*** Opening The data ***

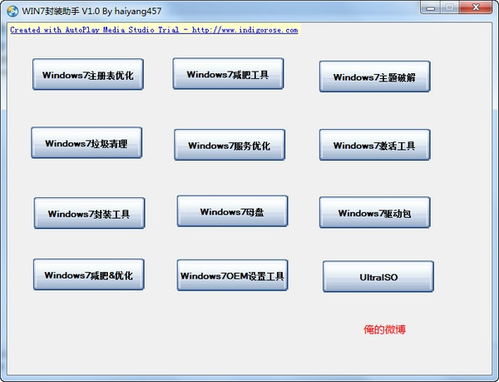Open Windows7OEM设置工具 settings tool
499x382 pixels.
232,275
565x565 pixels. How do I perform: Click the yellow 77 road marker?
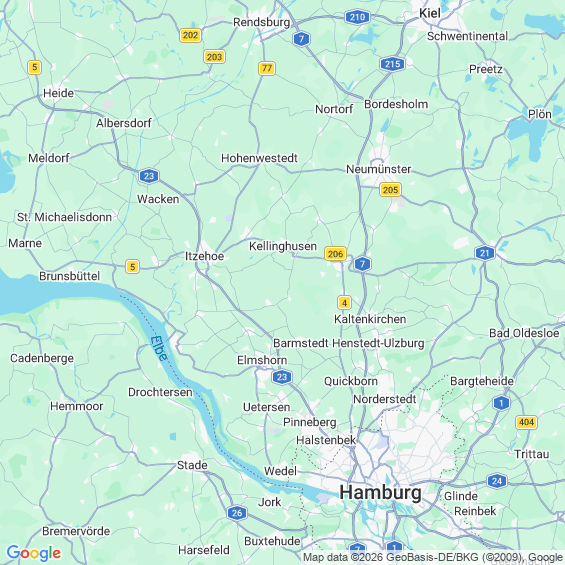click(x=267, y=68)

*** Closing The data ***

Exercise description
Exact copies of the lines from the one containing "565x565 pixels. How" through the end of the records above are required, with no pictures among them.

Your solution
565x565 pixels. How do I perform: Click the yellow 77 road marker?
click(x=267, y=68)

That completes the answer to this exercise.